§ **Your task**
Copy the rows below word for word, beginning at the line that contains "Email (60, 406)" and continuing through the last row.

□ □ □

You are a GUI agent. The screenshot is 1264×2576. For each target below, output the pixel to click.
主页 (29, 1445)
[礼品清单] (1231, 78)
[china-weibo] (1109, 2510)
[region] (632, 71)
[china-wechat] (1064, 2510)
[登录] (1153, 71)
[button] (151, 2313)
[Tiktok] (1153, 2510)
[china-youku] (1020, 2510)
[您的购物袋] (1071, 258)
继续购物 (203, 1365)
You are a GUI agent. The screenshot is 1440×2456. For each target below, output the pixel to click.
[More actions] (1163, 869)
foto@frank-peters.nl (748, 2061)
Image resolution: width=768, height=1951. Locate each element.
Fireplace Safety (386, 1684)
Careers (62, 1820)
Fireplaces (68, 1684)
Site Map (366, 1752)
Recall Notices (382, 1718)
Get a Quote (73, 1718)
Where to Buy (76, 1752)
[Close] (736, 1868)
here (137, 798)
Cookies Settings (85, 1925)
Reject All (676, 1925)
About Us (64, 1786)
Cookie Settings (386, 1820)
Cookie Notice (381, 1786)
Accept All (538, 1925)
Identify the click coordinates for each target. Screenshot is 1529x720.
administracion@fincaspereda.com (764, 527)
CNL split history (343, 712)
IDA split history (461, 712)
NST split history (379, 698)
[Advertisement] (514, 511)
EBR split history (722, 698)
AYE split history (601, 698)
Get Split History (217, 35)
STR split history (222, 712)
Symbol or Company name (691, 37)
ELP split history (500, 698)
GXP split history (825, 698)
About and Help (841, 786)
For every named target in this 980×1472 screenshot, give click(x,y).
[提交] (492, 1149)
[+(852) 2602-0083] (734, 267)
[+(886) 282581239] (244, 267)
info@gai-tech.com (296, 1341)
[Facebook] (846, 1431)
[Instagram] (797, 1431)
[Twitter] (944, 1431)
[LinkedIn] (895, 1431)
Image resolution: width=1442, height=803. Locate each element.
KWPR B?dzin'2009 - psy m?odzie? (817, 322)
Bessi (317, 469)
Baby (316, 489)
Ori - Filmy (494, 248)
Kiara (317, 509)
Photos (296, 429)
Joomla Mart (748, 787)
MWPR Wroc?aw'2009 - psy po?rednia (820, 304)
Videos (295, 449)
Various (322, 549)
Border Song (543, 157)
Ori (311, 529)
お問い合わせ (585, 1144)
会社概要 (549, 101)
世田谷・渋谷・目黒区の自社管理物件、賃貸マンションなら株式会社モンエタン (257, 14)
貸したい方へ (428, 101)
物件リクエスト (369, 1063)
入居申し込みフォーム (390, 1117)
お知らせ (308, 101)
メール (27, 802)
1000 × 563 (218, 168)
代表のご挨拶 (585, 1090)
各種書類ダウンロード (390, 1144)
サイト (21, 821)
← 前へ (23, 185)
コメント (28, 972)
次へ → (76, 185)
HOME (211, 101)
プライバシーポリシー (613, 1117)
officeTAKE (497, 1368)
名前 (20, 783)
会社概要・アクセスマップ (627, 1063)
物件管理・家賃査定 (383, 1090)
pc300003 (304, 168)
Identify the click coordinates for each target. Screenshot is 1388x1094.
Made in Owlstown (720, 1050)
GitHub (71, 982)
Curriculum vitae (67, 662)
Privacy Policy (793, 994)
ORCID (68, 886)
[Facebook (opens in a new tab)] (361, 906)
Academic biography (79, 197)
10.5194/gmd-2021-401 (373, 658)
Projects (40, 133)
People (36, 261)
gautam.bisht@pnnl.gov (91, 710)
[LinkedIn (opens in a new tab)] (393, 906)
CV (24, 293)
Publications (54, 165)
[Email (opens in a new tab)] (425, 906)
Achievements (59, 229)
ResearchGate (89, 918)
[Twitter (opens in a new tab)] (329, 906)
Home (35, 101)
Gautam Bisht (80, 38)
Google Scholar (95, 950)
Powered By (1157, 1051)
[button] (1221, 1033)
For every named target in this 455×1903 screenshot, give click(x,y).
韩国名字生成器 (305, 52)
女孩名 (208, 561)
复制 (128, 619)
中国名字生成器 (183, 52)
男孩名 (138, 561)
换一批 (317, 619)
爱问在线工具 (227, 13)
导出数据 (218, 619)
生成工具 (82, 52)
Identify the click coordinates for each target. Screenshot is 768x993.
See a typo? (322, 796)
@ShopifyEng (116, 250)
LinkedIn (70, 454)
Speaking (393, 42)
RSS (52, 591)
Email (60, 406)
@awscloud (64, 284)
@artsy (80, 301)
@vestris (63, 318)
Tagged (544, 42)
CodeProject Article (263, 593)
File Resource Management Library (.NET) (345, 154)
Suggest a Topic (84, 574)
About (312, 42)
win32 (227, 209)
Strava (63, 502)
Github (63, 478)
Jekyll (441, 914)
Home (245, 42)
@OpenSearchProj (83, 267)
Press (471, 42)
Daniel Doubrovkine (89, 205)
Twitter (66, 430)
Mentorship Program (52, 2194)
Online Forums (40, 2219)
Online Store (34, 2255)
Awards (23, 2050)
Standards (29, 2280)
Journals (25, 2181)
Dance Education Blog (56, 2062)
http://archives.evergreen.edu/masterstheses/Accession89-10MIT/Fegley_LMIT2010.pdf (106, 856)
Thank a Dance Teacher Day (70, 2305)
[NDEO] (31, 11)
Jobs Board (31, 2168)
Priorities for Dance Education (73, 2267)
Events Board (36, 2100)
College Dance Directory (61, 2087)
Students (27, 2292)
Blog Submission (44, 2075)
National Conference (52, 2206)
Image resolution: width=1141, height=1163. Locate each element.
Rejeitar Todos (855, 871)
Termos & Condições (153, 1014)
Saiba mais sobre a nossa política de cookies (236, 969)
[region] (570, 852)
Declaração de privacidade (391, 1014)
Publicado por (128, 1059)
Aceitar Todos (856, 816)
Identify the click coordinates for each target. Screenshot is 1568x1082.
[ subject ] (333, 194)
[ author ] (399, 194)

□ □ □

§ **The response**
Email (60, 406)
@awscloud (64, 284)
@artsy (80, 301)
@vestris (63, 318)
Tagged (544, 42)
CodeProject Article (263, 593)
File Resource Management Library (.NET) (345, 154)
Suggest a Topic (84, 574)
About (312, 42)
win32 (227, 209)
Strava (63, 502)
Github (63, 478)
Jekyll (441, 914)
Home (245, 42)
@OpenSearchProj (83, 267)
Press (471, 42)
Daniel Doubrovkine (89, 205)
Twitter (66, 430)
Mentorship Program (52, 2194)
Online Forums (40, 2219)
Online Store (34, 2255)
Awards (23, 2050)
Standards (29, 2280)
Journals (25, 2181)
Dance Education Blog (56, 2062)
http://archives.evergreen.edu/masterstheses/Accession89-10MIT/Fegley_LMIT2010.pdf (106, 856)
Thank a Dance Teacher Day (70, 2305)
[NDEO] (31, 11)
Jobs Board (31, 2168)
Priorities for Dance Education (73, 2267)
Events Board (36, 2100)
College Dance Directory (61, 2087)
Students (27, 2292)
Blog Submission (44, 2075)
National Conference (52, 2206)
Image resolution: width=1141, height=1163. Locate each element.
Rejeitar Todos (855, 871)
Termos & Condições (153, 1014)
Saiba mais sobre a nossa política de cookies (236, 969)
[region] (570, 852)
Declaração de privacidade (391, 1014)
Publicado por (128, 1059)
Aceitar Todos (856, 816)
Identify the click coordinates for each target. Screenshot is 1568x1082.
[ subject ] (333, 194)
[ author ] (399, 194)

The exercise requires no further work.